*** DATA SHOWN Section Begins ***

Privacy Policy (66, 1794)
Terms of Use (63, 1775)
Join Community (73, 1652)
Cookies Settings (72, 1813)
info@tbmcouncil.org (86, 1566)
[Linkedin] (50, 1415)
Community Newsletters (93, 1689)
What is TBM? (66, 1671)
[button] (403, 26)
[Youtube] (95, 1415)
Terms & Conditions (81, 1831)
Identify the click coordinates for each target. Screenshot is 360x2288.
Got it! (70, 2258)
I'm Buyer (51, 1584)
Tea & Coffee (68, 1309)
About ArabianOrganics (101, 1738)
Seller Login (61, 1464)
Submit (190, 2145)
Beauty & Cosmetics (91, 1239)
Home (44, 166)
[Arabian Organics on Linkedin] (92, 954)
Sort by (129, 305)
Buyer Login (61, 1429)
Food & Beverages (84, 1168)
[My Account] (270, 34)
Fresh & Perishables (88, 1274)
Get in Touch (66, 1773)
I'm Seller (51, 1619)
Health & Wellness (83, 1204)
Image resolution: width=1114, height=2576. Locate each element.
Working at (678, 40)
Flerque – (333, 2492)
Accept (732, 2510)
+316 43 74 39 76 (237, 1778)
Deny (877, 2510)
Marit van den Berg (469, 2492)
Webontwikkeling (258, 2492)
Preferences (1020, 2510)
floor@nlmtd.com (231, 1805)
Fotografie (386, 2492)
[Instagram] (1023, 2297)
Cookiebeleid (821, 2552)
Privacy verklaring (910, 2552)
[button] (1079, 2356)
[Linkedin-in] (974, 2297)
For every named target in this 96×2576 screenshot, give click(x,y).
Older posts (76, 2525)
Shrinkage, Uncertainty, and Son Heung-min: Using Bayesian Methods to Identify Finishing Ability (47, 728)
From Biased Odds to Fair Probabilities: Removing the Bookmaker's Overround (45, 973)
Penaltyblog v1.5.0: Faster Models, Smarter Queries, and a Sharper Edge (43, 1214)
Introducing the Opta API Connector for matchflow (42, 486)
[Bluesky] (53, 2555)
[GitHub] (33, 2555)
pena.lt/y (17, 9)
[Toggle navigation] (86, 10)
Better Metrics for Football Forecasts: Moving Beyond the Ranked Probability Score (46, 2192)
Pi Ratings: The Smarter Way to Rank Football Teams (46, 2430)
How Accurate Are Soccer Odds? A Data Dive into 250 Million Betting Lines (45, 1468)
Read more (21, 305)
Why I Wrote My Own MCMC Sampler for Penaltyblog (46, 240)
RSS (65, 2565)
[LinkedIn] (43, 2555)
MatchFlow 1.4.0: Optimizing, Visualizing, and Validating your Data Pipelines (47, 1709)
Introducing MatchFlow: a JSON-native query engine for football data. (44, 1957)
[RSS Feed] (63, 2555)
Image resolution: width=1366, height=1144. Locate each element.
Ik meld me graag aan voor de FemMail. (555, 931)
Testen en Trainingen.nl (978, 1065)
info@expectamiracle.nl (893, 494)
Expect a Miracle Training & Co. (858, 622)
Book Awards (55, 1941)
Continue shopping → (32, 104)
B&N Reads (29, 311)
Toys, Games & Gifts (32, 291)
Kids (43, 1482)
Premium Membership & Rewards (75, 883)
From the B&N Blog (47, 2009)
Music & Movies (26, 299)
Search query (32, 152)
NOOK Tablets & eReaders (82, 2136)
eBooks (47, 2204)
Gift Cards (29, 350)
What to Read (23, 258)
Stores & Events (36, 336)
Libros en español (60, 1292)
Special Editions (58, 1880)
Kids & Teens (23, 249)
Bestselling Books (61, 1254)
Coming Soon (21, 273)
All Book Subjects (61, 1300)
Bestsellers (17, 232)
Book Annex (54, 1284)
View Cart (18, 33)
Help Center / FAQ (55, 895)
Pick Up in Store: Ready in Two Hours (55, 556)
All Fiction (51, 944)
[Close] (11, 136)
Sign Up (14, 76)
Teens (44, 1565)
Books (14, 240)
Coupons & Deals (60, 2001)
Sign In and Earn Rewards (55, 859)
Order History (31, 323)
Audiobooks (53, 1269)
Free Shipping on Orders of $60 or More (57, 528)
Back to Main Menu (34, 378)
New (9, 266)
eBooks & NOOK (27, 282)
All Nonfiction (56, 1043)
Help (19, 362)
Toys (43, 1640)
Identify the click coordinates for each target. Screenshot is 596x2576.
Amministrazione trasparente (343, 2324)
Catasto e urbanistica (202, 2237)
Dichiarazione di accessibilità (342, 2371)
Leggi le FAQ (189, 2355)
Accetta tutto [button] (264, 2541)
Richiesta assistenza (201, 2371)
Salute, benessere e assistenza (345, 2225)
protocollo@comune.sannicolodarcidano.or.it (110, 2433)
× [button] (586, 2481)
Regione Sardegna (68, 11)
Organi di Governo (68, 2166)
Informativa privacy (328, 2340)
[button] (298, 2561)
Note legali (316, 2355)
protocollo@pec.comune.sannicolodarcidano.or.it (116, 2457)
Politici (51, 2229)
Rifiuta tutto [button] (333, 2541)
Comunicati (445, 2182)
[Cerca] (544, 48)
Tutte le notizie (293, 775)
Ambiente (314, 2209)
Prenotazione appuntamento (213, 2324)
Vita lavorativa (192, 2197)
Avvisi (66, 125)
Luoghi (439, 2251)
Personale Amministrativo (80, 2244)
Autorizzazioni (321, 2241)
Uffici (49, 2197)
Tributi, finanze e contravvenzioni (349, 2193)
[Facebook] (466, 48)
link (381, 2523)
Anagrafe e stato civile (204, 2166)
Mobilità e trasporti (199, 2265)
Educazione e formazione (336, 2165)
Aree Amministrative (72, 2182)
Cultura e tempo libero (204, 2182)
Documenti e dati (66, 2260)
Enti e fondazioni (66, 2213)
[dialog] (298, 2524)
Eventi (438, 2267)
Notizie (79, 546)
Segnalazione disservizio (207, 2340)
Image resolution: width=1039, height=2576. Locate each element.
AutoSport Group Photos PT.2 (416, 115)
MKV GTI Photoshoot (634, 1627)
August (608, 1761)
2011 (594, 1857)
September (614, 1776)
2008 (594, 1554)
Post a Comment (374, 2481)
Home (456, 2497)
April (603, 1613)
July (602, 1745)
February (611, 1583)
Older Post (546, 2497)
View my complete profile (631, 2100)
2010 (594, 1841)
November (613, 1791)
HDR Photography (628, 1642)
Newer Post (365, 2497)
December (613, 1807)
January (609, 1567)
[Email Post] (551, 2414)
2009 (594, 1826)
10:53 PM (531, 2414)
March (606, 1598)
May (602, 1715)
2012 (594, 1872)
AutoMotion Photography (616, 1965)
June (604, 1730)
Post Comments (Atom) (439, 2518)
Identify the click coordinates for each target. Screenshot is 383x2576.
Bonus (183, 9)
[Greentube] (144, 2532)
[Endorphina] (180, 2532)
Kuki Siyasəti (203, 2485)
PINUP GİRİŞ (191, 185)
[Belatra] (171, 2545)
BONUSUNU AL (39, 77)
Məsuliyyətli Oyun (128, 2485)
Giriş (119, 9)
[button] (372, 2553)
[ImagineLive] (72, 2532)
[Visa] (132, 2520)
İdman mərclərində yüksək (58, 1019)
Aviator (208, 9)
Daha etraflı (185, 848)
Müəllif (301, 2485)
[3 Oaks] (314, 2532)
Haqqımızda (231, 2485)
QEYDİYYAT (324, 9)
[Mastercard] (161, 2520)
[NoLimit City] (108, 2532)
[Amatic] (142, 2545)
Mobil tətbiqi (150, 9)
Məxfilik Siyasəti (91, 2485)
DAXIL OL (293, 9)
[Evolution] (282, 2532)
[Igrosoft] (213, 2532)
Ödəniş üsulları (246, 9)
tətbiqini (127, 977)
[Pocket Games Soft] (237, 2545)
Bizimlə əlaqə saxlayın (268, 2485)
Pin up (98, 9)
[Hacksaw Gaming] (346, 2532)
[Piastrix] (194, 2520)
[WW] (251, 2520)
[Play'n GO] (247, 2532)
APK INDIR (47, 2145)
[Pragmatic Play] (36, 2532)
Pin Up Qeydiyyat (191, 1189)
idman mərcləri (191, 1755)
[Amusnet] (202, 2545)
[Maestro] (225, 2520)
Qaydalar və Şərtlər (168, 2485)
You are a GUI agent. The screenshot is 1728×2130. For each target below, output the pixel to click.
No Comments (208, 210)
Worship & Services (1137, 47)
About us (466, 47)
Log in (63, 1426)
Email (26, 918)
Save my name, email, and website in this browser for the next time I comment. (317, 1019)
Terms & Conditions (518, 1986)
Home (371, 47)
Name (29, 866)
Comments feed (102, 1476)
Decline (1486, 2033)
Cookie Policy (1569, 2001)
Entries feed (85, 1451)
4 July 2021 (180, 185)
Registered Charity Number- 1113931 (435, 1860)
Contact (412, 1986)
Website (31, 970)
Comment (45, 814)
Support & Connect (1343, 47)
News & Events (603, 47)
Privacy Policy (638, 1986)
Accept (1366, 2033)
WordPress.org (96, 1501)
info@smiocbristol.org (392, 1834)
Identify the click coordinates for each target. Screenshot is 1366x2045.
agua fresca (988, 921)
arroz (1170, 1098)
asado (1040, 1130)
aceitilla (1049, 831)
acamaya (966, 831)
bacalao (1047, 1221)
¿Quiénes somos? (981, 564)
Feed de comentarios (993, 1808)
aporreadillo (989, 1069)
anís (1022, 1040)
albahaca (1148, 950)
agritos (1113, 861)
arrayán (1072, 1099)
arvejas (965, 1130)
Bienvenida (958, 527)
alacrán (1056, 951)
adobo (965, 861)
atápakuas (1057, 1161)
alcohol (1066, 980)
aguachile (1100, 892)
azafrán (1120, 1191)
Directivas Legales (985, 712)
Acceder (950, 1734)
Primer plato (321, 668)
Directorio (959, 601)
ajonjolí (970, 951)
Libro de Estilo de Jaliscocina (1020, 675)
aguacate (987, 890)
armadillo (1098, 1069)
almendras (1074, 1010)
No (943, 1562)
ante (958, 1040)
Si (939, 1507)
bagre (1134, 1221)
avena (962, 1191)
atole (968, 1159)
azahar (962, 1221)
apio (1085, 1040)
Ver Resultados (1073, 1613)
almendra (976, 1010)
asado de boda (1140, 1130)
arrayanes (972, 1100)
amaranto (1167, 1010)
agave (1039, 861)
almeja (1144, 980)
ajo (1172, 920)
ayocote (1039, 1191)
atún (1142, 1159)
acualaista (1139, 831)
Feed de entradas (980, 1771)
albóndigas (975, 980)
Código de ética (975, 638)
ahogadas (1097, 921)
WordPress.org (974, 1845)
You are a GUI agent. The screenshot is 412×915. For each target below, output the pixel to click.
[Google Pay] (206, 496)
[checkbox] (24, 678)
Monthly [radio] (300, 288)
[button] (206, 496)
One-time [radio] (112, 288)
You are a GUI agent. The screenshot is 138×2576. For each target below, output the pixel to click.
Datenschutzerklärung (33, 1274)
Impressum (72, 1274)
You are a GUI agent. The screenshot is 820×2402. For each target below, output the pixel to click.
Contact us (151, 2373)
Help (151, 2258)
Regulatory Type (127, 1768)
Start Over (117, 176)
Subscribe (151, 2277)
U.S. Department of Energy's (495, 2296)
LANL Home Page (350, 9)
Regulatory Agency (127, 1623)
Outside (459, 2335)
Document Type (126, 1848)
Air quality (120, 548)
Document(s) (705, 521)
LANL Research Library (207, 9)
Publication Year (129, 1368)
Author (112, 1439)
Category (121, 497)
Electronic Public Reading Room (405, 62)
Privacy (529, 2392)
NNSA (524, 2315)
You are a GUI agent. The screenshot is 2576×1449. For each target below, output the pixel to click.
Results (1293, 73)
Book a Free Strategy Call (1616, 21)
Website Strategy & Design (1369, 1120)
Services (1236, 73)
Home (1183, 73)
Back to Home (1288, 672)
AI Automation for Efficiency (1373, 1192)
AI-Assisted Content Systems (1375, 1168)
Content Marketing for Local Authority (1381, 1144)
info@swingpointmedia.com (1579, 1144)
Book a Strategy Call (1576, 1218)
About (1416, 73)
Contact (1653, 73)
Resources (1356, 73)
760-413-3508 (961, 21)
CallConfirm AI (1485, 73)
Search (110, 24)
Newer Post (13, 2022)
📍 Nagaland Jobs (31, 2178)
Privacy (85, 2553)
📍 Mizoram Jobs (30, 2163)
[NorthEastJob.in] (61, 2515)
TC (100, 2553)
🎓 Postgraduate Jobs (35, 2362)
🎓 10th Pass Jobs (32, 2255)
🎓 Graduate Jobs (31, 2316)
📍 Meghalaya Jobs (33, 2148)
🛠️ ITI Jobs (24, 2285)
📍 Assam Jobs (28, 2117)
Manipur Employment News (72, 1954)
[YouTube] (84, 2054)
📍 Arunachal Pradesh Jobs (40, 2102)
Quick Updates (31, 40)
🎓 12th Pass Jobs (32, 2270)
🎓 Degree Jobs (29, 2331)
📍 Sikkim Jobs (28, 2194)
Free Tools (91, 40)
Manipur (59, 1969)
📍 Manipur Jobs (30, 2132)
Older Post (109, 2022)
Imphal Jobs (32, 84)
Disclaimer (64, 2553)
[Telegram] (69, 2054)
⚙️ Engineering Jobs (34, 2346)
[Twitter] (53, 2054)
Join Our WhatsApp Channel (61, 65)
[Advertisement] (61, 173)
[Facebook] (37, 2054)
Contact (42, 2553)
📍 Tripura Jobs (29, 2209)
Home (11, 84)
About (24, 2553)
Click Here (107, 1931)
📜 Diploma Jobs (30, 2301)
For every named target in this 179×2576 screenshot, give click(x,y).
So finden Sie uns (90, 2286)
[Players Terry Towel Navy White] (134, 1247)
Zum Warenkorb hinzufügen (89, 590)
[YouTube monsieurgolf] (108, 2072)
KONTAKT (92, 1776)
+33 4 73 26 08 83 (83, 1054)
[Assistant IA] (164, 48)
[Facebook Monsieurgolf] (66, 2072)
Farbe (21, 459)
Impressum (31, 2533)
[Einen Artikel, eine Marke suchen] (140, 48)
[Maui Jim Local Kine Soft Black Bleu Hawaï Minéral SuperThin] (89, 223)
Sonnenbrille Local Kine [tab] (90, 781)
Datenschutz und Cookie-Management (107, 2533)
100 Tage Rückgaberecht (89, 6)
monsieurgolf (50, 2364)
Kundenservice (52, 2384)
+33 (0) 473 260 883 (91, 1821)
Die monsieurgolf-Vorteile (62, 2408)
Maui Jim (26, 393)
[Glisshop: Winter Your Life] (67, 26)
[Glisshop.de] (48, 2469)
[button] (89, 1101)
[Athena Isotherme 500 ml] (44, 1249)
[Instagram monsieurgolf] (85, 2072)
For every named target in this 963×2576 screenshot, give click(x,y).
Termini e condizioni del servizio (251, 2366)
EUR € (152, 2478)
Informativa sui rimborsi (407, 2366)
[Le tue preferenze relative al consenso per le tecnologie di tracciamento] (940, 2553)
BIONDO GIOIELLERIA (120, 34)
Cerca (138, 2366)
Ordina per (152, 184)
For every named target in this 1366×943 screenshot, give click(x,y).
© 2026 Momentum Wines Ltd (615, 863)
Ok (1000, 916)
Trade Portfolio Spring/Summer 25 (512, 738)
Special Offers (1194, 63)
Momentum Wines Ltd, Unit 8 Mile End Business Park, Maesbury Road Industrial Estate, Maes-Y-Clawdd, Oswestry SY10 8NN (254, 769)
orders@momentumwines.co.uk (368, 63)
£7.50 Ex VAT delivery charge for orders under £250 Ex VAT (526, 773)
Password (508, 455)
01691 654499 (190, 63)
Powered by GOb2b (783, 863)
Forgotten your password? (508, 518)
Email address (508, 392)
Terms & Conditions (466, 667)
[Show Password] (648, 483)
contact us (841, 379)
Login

*** DATA SHOWN Section Ends ***

**WORK TO BE COMPLETED**:
Each line from the top of the material above through the line with "Buyer Login (61, 1429)" must be echoed exactly, and no other line.

**PROBLEM SOLUTION**:
Privacy Policy (66, 1794)
Terms of Use (63, 1775)
Join Community (73, 1652)
Cookies Settings (72, 1813)
info@tbmcouncil.org (86, 1566)
[Linkedin] (50, 1415)
Community Newsletters (93, 1689)
What is TBM? (66, 1671)
[button] (403, 26)
[Youtube] (95, 1415)
Terms & Conditions (81, 1831)
Identify the click coordinates for each target. Screenshot is 360x2288.
Got it! (70, 2258)
I'm Buyer (51, 1584)
Tea & Coffee (68, 1309)
About ArabianOrganics (101, 1738)
Seller Login (61, 1464)
Submit (190, 2145)
Beauty & Cosmetics (91, 1239)
Home (44, 166)
[Arabian Organics on Linkedin] (92, 954)
Sort by (129, 305)
Buyer Login (61, 1429)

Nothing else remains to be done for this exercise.